■ Provided records ■
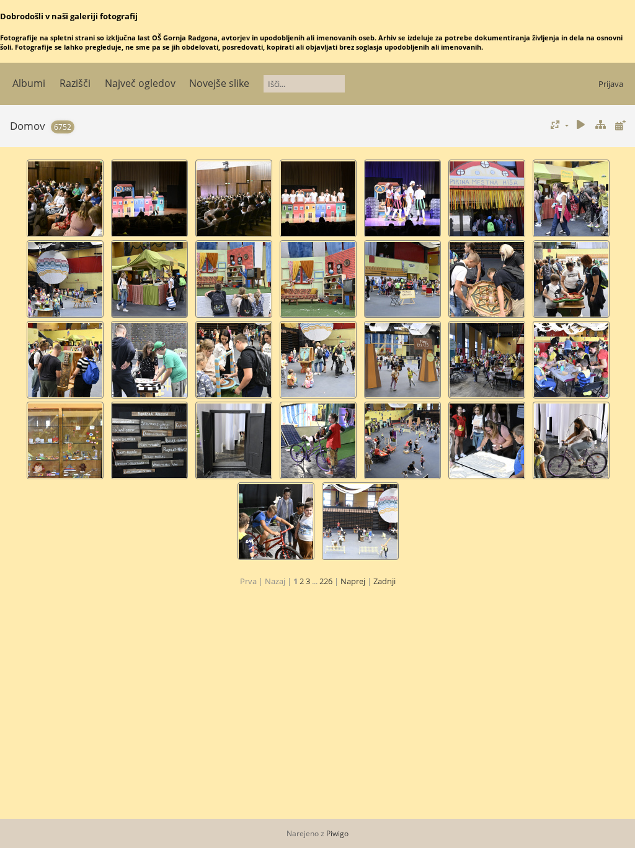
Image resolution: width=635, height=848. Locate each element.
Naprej (352, 581)
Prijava (610, 83)
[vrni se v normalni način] (600, 125)
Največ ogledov (140, 83)
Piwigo (337, 833)
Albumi (28, 83)
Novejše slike (219, 83)
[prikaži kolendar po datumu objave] (620, 125)
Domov (27, 126)
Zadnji (384, 581)
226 (325, 581)
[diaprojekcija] (581, 125)
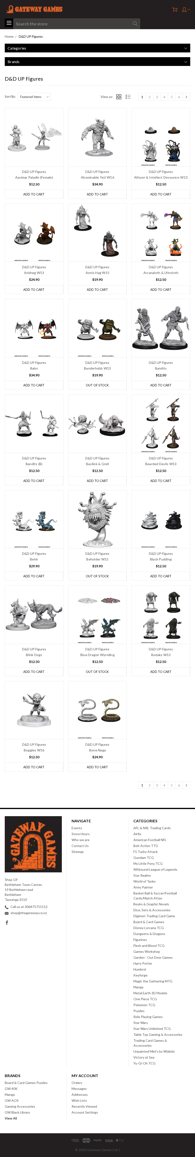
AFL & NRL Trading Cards (152, 828)
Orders (77, 1083)
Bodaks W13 (161, 655)
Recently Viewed (84, 1106)
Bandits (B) (34, 464)
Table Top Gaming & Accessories (157, 1034)
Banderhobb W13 (97, 368)
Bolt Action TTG (145, 846)
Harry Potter (142, 963)
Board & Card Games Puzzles (26, 1083)
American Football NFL (149, 840)
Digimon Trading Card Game (154, 916)
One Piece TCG (145, 999)
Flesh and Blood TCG (149, 946)
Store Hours (81, 834)
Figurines (140, 940)
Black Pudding (161, 559)
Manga (138, 987)
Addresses (80, 1094)
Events (77, 828)
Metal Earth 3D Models (150, 993)
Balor (34, 368)
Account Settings (85, 1112)
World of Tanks (144, 881)
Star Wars (140, 1023)
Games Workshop (146, 951)
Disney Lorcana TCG (148, 928)
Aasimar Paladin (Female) (34, 177)
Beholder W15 (97, 559)
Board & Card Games (148, 922)
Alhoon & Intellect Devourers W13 (161, 177)
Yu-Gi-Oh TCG (144, 1063)
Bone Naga (97, 750)
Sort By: (10, 96)
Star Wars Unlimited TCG (152, 1029)
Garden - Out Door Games (153, 957)
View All (11, 1118)
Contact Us (80, 846)
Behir (34, 559)
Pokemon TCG (144, 1005)
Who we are (80, 840)
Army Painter (143, 887)
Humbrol (139, 969)
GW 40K (11, 1089)
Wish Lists (79, 1100)
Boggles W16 (34, 750)
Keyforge (140, 975)
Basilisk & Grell (97, 464)
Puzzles (139, 1011)
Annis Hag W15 (97, 273)
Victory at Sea (143, 1057)
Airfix (137, 834)
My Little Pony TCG (148, 863)
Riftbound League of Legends (155, 869)
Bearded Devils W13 (161, 464)
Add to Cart (33, 194)
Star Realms (142, 875)
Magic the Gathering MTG (152, 981)
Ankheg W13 (34, 273)
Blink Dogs (34, 655)
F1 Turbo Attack (145, 852)
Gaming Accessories (20, 1106)
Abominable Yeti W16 (97, 177)
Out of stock (97, 385)
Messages (79, 1089)
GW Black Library (17, 1112)
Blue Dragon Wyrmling (97, 655)
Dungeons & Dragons (149, 934)
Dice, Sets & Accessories (152, 910)
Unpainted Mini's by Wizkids (154, 1051)
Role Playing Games (148, 1017)
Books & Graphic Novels (151, 904)
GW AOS (12, 1100)
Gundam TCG (143, 858)
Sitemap (78, 852)
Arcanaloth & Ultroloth (161, 273)
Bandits (161, 368)
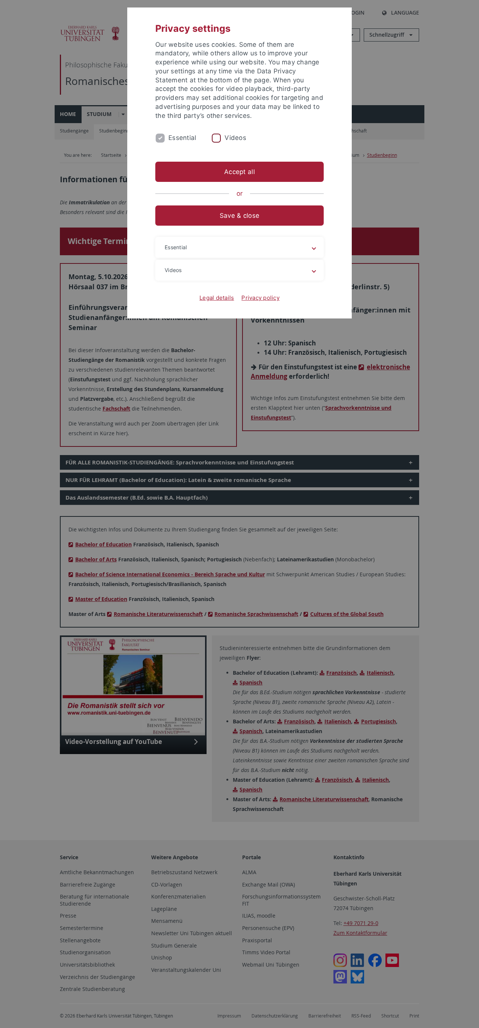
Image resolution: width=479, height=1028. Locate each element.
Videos (235, 137)
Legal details (216, 297)
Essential (182, 137)
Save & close (239, 215)
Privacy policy (260, 297)
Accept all (239, 172)
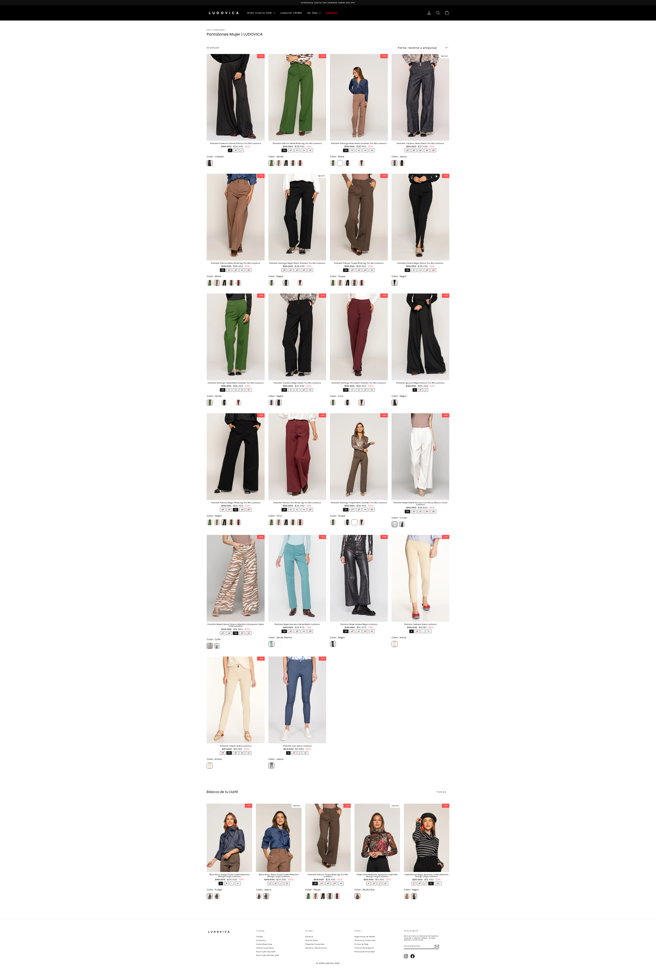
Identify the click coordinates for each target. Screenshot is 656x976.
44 (303, 150)
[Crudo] (395, 524)
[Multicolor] (357, 896)
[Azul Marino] (279, 644)
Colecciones (219, 30)
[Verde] (271, 163)
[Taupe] (293, 163)
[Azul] (217, 646)
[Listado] (210, 163)
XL (428, 631)
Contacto (309, 937)
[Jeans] (395, 163)
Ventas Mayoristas (264, 944)
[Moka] (279, 163)
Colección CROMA (291, 12)
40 (290, 150)
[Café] (210, 646)
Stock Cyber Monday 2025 (267, 955)
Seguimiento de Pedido (364, 937)
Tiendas (259, 937)
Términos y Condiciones (364, 940)
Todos (441, 792)
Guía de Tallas (311, 940)
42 (297, 150)
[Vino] (300, 163)
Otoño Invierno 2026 (260, 12)
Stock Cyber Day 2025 (265, 952)
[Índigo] (210, 896)
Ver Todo (312, 12)
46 (310, 150)
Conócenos (261, 940)
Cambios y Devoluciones (316, 948)
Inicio (209, 30)
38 (284, 150)
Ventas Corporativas (265, 948)
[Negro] (286, 163)
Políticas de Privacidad (364, 952)
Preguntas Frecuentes (314, 944)
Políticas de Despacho (364, 948)
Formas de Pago (361, 944)
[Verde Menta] (271, 644)
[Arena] (395, 644)
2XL (438, 883)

■ What to do ■
Which rows above contain the word "Board"? Copy each of those rows in full.

■ Task solution ■
Board & Card Games Puzzles (26, 1083)
Board & Card Games (148, 922)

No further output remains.